**What is needed**
Return the data below exactly, but only from the line containing "The height and width of the screenshot is (400, 600)." through the line containing "Task: Click the document", with both of those lines included.

**Entries provided**

* * *

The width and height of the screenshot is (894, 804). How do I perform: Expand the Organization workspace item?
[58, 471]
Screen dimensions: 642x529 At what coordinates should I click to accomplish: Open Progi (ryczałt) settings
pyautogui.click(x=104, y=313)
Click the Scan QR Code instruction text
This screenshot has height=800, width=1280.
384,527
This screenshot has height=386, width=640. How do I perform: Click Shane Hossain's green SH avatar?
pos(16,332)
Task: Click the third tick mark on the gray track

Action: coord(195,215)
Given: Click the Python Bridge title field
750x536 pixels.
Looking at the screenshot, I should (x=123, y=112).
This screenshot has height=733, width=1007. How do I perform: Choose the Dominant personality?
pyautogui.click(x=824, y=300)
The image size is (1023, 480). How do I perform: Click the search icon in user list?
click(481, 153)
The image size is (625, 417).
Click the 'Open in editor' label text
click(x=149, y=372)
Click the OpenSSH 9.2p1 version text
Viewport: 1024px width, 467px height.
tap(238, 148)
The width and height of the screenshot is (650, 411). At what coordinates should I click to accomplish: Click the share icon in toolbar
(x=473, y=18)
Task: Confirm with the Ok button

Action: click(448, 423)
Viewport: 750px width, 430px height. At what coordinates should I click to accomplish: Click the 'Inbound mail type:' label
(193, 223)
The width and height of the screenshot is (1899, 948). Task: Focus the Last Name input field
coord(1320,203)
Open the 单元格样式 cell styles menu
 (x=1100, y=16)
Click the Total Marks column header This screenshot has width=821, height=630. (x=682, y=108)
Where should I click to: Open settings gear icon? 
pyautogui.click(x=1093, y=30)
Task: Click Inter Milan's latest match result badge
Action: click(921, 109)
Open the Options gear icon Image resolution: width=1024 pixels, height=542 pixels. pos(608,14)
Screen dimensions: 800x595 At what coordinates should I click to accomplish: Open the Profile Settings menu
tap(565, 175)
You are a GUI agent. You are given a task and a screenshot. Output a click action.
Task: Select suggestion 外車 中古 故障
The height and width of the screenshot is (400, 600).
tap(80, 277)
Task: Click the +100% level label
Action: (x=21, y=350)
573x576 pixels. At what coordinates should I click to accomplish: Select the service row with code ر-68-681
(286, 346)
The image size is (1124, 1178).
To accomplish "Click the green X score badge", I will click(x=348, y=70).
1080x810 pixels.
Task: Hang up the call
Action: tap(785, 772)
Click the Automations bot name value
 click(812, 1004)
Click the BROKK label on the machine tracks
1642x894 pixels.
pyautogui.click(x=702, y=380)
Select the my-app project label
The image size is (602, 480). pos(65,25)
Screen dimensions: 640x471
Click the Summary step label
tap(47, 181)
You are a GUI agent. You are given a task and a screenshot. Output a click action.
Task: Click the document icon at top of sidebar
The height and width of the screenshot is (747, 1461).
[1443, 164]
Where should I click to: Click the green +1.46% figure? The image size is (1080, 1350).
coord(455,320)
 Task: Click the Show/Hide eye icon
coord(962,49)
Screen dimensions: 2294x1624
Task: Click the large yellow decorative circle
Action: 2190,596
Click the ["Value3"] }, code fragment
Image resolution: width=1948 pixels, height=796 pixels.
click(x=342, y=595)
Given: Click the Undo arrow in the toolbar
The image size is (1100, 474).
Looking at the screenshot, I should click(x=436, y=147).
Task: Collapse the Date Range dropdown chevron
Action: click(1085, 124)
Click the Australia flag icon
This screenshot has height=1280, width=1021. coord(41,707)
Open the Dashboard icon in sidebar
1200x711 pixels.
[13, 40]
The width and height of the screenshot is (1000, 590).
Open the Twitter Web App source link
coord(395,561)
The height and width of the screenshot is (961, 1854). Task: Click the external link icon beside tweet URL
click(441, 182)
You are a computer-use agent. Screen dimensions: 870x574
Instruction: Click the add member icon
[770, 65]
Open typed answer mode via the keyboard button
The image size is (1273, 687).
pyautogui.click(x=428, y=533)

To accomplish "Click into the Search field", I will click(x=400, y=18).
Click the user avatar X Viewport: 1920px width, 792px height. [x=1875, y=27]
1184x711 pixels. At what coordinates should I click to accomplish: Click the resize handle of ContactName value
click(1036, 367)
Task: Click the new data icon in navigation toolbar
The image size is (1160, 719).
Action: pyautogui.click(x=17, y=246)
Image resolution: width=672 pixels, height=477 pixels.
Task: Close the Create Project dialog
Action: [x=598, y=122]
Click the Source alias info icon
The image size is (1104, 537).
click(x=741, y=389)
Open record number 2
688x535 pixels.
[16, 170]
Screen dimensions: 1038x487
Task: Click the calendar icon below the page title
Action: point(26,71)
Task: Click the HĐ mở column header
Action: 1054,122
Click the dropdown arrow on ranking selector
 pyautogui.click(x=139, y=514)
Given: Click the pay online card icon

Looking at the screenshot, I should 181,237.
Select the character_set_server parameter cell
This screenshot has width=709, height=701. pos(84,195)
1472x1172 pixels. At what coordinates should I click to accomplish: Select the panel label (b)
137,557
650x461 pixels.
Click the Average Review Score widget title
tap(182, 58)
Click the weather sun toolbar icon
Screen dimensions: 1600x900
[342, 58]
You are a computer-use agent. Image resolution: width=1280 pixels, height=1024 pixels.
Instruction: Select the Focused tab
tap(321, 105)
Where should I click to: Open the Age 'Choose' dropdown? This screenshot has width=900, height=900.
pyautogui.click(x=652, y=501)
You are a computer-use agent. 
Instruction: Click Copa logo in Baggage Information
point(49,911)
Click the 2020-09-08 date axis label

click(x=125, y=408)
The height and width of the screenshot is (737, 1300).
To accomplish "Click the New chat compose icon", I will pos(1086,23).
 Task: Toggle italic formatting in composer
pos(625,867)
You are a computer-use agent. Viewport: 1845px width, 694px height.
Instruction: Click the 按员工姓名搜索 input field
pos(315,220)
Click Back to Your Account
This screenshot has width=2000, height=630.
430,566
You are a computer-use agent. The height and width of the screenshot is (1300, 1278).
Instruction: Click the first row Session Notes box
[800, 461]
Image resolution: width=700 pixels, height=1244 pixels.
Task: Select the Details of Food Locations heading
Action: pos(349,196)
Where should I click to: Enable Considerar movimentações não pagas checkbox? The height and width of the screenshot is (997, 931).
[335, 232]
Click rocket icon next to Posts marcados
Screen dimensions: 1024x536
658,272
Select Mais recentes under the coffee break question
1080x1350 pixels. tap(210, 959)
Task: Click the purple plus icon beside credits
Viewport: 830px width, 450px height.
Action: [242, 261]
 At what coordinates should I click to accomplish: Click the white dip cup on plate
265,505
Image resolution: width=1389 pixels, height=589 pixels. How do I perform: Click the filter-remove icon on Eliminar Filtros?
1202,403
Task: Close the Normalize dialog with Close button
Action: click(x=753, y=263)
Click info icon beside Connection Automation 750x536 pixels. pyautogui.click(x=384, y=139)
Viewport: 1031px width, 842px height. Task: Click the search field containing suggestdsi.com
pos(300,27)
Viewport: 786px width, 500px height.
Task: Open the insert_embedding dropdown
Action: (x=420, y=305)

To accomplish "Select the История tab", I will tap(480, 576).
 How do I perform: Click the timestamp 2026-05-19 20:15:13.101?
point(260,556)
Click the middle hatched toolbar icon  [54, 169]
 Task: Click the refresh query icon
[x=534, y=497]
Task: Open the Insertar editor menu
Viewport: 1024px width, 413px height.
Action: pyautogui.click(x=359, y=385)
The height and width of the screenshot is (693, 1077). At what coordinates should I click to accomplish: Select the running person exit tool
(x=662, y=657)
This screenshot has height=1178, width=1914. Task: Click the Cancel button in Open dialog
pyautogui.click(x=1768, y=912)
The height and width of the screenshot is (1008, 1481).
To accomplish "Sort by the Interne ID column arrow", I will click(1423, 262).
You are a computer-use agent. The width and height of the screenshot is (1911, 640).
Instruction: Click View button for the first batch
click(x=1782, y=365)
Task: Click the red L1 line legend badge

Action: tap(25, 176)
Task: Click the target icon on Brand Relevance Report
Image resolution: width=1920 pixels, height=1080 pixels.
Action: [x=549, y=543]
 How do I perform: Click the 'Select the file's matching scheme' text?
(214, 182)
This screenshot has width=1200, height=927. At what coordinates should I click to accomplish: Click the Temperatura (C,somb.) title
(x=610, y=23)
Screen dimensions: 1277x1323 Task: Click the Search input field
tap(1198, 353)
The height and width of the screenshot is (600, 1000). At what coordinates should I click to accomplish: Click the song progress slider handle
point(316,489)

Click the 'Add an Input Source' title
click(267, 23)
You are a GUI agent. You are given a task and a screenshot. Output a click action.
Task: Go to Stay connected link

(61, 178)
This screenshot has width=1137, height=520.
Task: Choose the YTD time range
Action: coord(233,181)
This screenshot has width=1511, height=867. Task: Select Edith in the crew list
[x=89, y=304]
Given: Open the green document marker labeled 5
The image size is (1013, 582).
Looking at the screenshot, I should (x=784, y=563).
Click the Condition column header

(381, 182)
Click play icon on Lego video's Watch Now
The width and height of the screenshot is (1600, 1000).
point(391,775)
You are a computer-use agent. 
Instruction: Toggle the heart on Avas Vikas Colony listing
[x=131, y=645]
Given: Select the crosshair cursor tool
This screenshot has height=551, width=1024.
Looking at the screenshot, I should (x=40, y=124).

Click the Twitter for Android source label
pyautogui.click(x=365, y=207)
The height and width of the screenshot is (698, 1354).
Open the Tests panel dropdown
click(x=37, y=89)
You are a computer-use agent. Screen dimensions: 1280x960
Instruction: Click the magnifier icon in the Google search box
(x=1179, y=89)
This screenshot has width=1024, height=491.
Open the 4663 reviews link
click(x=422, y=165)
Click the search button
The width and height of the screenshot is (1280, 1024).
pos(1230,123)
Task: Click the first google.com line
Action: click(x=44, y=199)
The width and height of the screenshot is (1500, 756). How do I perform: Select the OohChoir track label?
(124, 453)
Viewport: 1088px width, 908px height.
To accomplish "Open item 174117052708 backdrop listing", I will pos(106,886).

* * *

**Exercise output**
The height and width of the screenshot is (400, 600).
tap(80, 277)
Task: Click the +100% level label
Action: (x=21, y=350)
573x576 pixels. At what coordinates should I click to accomplish: Select the service row with code ر-68-681
(286, 346)
The image size is (1124, 1178).
To accomplish "Click the green X score badge", I will click(x=348, y=70).
1080x810 pixels.
Task: Hang up the call
Action: tap(785, 772)
Click the Automations bot name value
 click(812, 1004)
Click the BROKK label on the machine tracks
1642x894 pixels.
pyautogui.click(x=702, y=380)
Select the my-app project label
The image size is (602, 480). pos(65,25)
Screen dimensions: 640x471
Click the Summary step label
tap(47, 181)
You are a GUI agent. You are given a task and a screenshot. Output a click action.
Task: Click the document icon at top of sidebar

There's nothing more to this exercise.